═══ EXCERPTED TEXT

Skip to main content Skip to search Skip to header Skip to footer
Web Original

No room for comparison

From The Christian Science Journal - January 31, 2011

Originally appeared on spirituality.com


One’s thoughts of others most certainly effect the harmony of his or her own experience. All too often I’ve found myself passing judgment on others, both people I know and even strangers. It’s probably easier to pass judgment on strangers because it’s easier not to feel guilty for doing so.

Last year, I was heading back to school from a weekend trip and I found myself judging others. I was acknowledging what I saw to be deficiencies in the people around me in the security line at the airport. I was judging the Transportation Security Administration officer who was diligently doing his job; mentally making fun of the woman behind me who was impatient; and labeling with limitations physically handicapped elderly people. As I passed judgment on these strangers, I was making myself feel better by being grateful that I wasn’t like them and was somehow better then them.

Soon after having these self-justifying thoughts, I found myself not feeling well. My thoughts were consumed with worry about the work that I had waiting for me back at school, I felt unhappy, and my stomach was bothering me. I saw that I needed to fix my thought and see these people as God created them. As I went into the bathroom to put some water on my face, the gentleman walking in front of me had an issue of Time in his pocket. I realized I was making assumptions about an individual’s lifestyle by the way that they dressed, the way they communicated with others, or even the kind of magazine they read. I started to question the basis on which I judged and evaluated others: Did I see others with material and corporeal labels, or with spiritual qualities? I made a conscious decision that in my thoughts I was going to begin seeing spiritual qualities in each individual I came across the rest of the day.

══════
═══ EXCERPTED DATA

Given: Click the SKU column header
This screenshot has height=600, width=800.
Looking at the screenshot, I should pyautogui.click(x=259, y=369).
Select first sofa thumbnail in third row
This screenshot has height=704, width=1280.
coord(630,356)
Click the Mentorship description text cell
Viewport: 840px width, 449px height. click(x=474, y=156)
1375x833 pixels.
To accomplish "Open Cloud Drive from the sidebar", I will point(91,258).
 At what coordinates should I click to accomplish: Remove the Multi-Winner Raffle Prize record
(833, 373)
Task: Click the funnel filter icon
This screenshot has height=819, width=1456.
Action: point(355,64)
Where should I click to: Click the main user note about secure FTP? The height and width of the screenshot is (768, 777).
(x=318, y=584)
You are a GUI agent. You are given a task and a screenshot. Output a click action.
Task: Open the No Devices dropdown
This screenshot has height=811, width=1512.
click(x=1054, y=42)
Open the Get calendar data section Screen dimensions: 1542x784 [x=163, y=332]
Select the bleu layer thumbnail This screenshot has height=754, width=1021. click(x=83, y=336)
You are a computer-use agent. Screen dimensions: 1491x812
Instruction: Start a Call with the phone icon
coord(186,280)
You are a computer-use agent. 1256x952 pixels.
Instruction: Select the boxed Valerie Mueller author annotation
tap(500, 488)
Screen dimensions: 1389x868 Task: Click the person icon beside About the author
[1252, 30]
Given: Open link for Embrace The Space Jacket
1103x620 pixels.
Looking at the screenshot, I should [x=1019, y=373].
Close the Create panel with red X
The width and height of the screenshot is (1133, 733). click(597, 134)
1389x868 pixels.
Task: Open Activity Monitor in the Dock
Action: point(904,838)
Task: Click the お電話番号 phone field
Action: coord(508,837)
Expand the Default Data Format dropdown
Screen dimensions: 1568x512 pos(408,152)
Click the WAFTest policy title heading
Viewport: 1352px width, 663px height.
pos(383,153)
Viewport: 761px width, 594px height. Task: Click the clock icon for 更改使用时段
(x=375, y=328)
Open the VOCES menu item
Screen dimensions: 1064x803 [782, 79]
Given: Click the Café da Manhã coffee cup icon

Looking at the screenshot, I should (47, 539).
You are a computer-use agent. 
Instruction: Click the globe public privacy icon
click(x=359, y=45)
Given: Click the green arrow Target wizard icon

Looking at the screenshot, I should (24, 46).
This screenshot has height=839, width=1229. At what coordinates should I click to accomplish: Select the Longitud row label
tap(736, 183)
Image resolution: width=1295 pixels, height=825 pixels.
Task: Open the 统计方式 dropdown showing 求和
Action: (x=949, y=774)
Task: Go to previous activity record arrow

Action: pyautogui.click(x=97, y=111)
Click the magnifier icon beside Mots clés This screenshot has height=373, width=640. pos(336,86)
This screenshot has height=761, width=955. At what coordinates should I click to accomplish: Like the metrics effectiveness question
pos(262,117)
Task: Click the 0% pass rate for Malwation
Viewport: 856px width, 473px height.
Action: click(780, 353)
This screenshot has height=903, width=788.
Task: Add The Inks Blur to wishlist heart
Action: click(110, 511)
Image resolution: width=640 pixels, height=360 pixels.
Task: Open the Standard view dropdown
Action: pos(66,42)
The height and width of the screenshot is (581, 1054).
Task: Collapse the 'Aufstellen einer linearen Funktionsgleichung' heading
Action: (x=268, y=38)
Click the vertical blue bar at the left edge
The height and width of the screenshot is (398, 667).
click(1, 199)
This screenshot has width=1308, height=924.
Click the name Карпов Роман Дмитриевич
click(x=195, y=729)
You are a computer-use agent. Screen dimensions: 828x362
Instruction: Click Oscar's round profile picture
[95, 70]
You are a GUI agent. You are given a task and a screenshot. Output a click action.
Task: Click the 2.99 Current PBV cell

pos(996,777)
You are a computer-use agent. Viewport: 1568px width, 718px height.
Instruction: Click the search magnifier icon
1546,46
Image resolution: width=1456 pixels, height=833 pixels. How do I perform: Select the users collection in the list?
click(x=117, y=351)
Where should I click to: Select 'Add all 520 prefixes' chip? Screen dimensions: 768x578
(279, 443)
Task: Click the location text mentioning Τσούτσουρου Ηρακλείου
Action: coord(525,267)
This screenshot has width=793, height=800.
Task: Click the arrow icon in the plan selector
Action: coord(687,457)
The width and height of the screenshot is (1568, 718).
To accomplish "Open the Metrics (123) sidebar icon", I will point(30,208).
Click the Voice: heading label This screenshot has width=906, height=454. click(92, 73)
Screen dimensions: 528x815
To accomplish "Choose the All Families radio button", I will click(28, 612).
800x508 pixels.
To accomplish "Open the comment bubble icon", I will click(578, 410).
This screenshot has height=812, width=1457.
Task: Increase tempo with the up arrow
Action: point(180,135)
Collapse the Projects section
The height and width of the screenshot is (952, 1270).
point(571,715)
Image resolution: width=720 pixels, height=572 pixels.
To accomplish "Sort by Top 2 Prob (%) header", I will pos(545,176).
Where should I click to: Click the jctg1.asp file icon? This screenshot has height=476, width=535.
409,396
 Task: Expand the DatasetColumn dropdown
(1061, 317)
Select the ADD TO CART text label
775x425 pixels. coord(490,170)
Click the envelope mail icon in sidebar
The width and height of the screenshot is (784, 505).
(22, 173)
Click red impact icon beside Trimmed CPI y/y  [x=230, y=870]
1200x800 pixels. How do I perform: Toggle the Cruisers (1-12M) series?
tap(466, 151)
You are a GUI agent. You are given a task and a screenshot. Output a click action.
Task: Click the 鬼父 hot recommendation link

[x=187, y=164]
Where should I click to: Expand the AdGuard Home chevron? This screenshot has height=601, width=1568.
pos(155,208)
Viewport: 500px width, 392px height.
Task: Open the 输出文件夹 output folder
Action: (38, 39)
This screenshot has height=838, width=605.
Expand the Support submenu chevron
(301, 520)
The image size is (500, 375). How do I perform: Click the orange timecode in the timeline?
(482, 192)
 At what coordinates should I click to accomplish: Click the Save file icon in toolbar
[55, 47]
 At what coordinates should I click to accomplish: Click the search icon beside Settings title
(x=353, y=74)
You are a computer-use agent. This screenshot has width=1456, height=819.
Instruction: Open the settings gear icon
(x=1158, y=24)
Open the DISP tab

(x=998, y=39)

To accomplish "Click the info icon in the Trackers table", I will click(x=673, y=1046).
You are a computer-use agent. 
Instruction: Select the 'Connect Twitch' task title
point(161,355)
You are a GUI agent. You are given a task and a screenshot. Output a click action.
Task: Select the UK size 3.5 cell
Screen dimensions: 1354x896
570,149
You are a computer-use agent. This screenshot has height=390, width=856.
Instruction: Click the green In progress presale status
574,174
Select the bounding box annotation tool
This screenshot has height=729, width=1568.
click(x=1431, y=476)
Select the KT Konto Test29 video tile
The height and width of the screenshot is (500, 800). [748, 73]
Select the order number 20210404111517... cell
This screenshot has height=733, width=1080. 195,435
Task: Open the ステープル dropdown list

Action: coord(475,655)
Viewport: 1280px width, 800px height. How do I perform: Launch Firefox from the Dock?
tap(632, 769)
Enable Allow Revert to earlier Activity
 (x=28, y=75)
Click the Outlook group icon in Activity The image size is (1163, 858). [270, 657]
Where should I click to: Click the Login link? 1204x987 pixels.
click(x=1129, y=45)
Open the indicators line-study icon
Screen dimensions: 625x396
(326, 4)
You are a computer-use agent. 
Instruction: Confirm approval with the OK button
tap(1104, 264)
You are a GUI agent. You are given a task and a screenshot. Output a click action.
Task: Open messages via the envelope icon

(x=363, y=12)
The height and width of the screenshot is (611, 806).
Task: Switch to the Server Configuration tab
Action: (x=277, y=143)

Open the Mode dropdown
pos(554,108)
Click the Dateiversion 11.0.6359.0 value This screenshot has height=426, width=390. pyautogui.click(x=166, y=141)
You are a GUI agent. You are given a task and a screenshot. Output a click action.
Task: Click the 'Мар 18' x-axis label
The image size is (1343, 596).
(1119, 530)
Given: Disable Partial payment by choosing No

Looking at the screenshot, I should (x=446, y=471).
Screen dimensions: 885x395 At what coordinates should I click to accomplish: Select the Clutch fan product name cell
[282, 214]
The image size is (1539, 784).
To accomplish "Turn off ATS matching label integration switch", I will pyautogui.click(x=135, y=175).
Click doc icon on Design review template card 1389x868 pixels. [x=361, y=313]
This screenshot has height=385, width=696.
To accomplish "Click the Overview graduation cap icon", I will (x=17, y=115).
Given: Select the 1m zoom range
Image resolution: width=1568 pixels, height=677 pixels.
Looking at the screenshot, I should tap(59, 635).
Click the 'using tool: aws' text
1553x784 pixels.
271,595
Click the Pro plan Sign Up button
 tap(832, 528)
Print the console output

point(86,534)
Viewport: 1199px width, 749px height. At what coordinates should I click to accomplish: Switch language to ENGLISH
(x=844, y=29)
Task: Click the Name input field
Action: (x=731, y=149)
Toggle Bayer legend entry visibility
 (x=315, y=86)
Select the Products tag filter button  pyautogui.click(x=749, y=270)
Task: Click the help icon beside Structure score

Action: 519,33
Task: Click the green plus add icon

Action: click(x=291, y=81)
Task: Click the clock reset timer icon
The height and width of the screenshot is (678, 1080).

══════

[EXERCISE TASK] Please copy from the passage about passing judgment on others, word for word, the part between "From The Christian" and "for doing so.", inclusive. Rely only on the passage about passing judgment on others, not on the rows.

[REPLY TO THE EXERCISE]
From The Christian Science Journal - January 31, 2011

Originally appeared on spirituality.com


One’s thoughts of others most certainly effect the harmony of his or her own experience. All too often I’ve found myself passing judgment on others, both people I know and even strangers. It’s probably easier to pass judgment on strangers because it’s easier not to feel guilty for doing so.